■ How to complete this task ■
Exact copy, pictures excluded: print the lines from the one with "Given: Click the Prix Minimum label" through the final line of the records.

■ Data extract ■
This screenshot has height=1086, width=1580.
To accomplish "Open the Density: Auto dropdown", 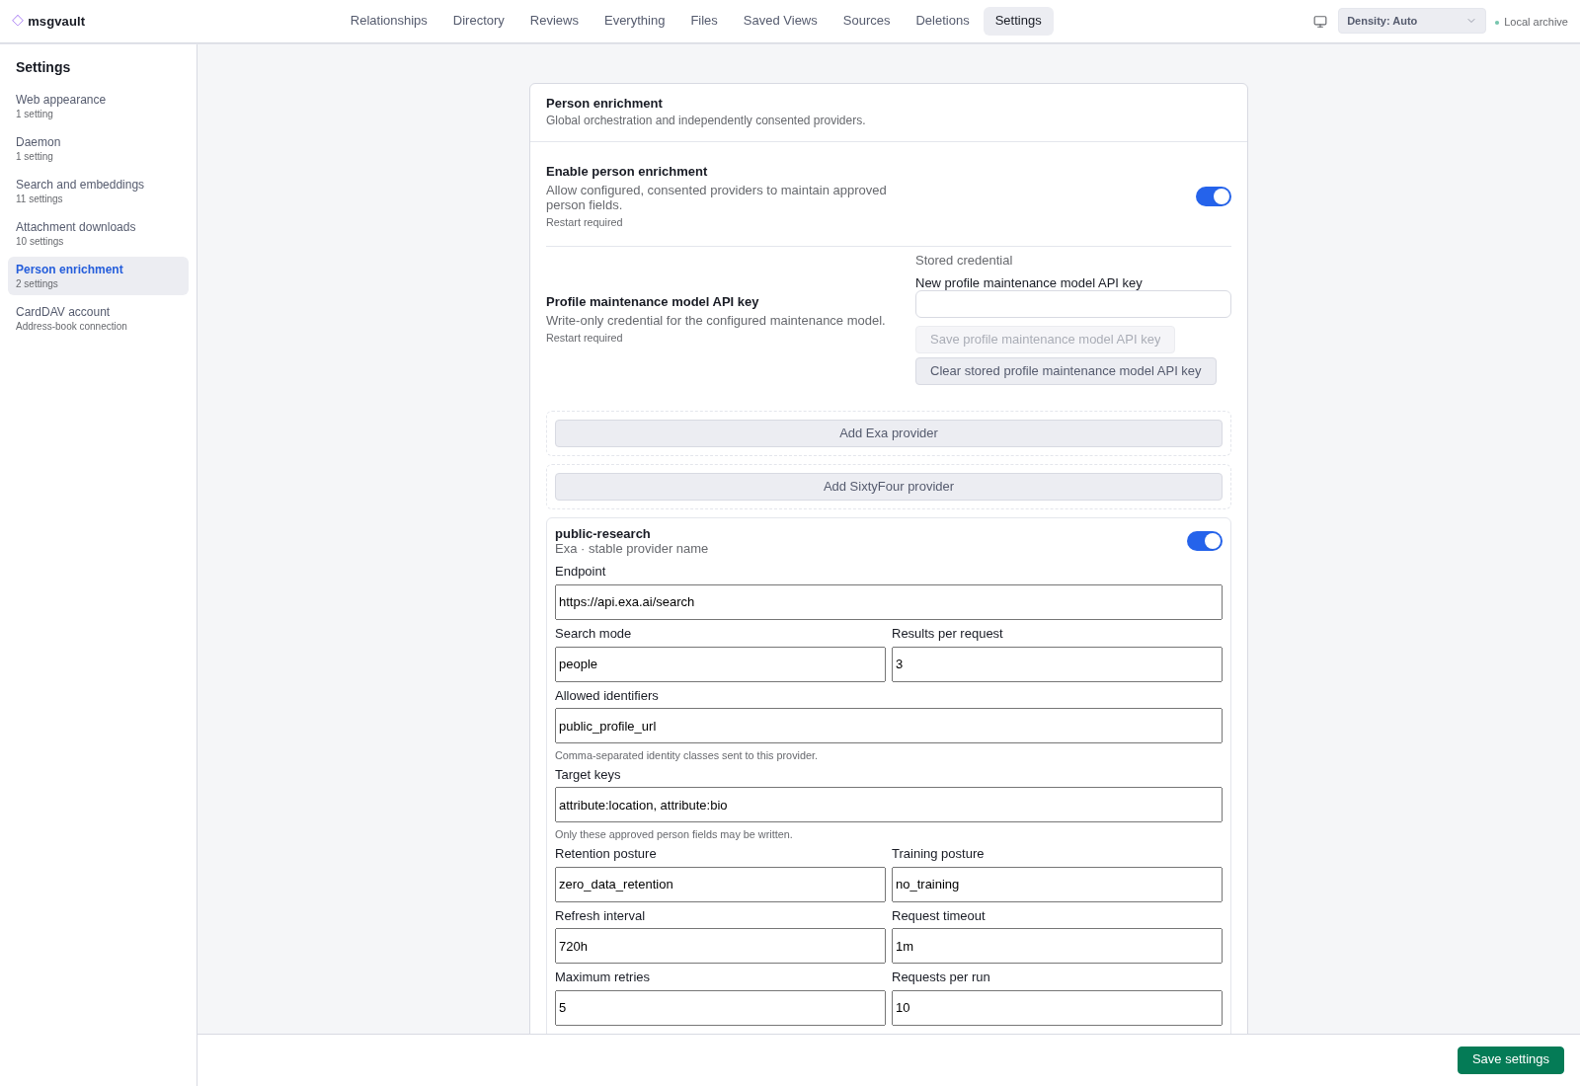I will click(x=1412, y=21).
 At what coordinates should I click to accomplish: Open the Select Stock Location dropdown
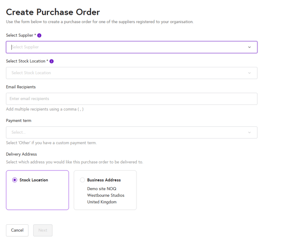[126, 73]
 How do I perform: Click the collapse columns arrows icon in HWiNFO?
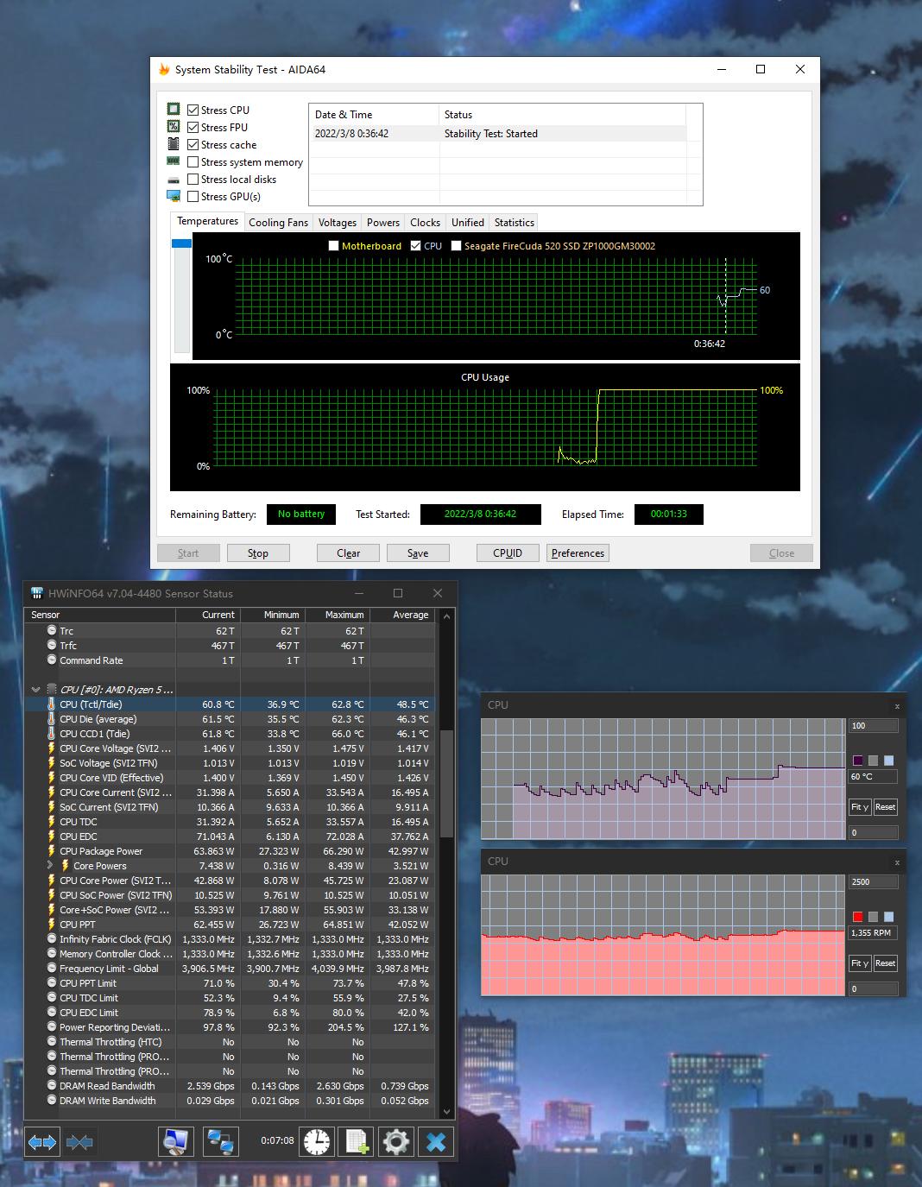pyautogui.click(x=79, y=1142)
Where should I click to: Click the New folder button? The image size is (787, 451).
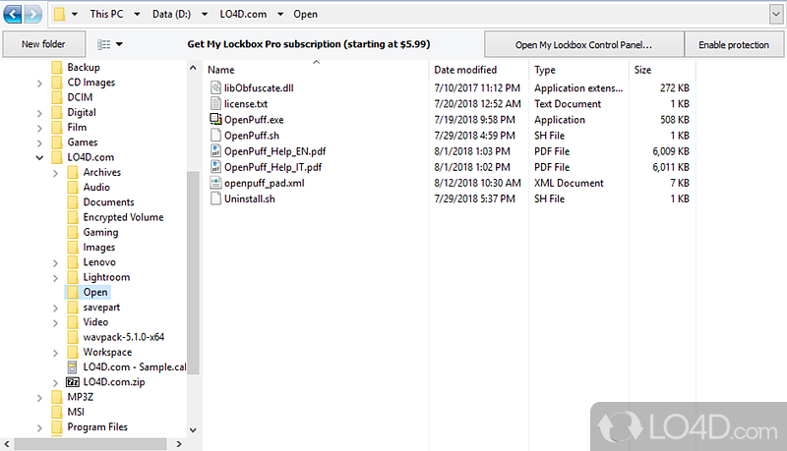43,45
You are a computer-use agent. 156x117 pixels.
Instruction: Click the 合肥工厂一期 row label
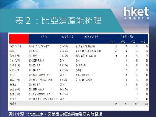(15, 80)
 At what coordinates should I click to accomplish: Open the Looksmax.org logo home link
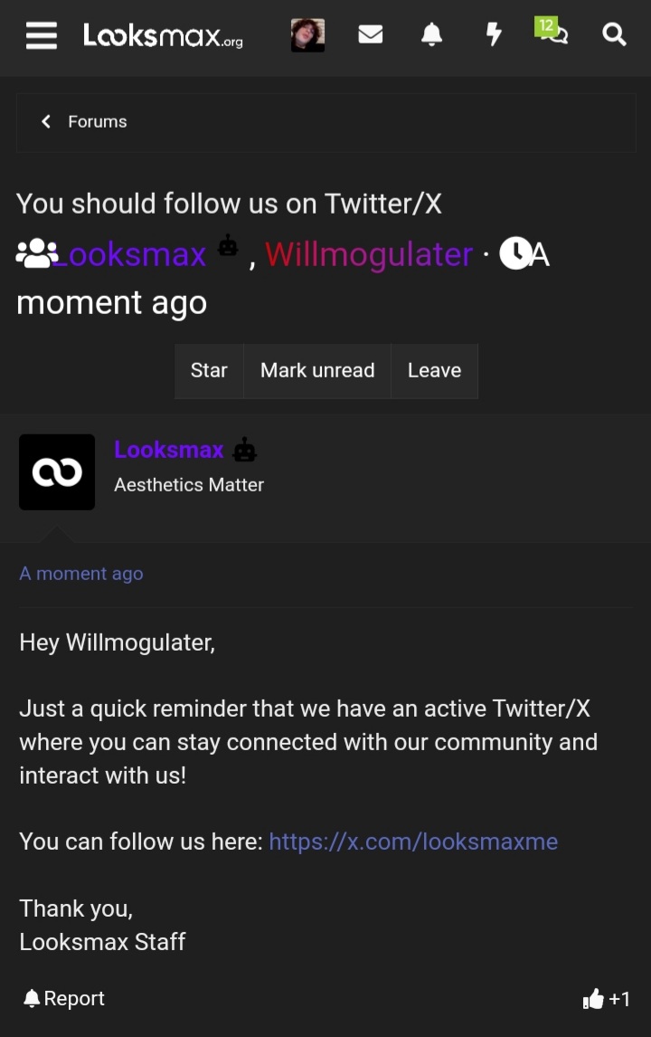click(x=163, y=36)
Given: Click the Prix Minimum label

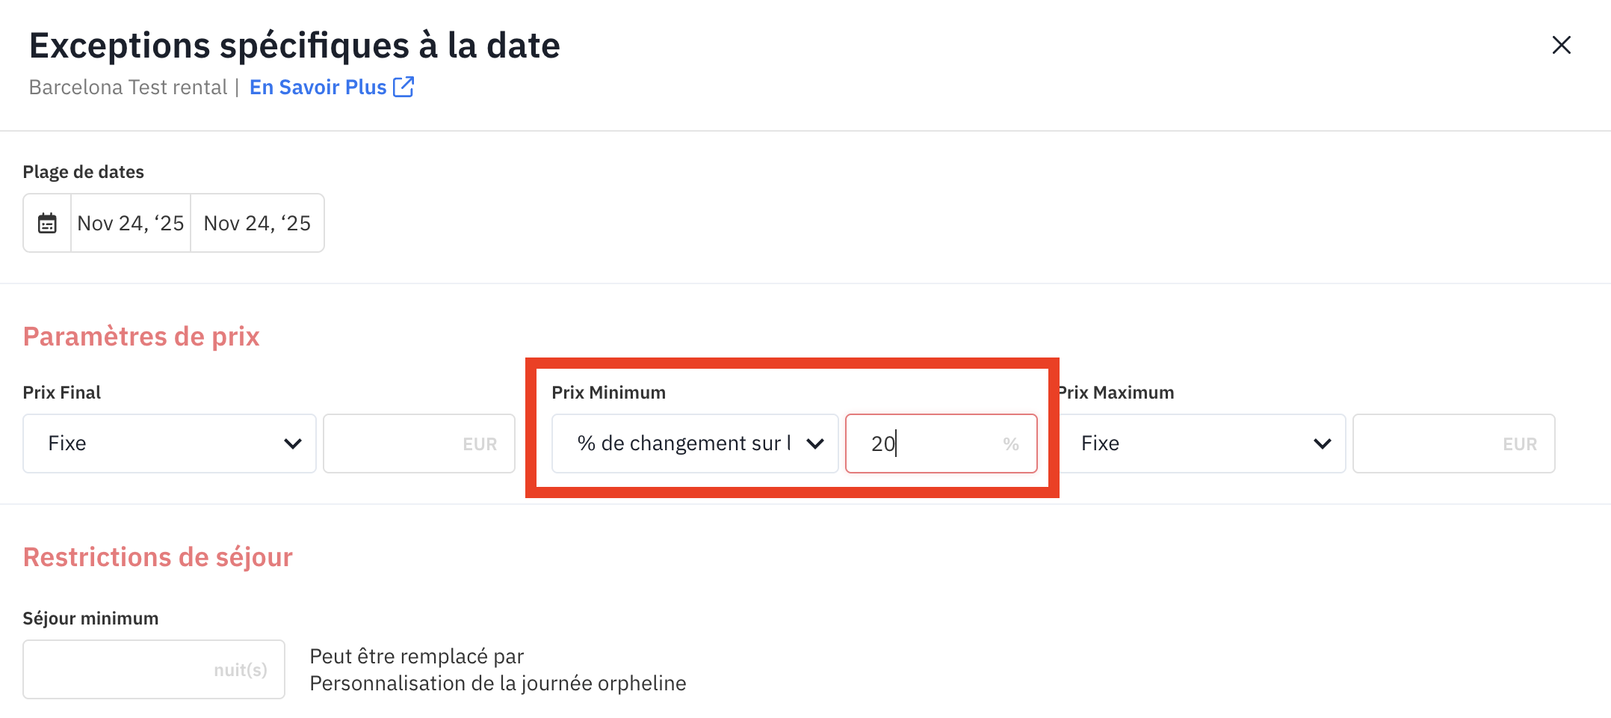Looking at the screenshot, I should click(608, 393).
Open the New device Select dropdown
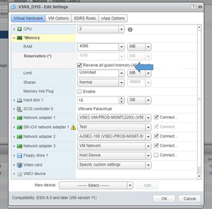 click(96, 185)
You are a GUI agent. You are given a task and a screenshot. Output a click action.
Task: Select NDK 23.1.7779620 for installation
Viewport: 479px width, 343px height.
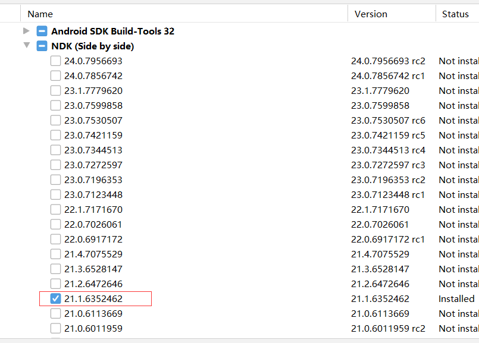pyautogui.click(x=55, y=90)
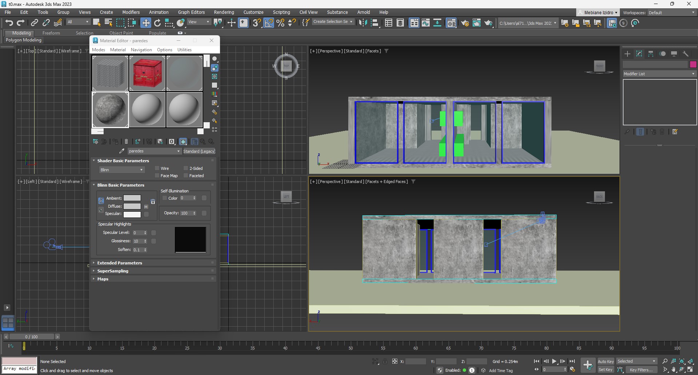Click the Auto Key button
This screenshot has height=375, width=698.
point(605,361)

■ Solution for this task ■
Given: Click the Prix Minimum label

Looking at the screenshot, I should click(608, 393).
Open the New device Select dropdown
 click(96, 185)
You are a GUI agent. You are given a task and a screenshot. Output a click action.
Task: Select NDK 23.1.7779620 for installation
Viewport: 479px width, 343px height.
pyautogui.click(x=55, y=90)
Click the Auto Key button
This screenshot has height=375, width=698.
point(605,361)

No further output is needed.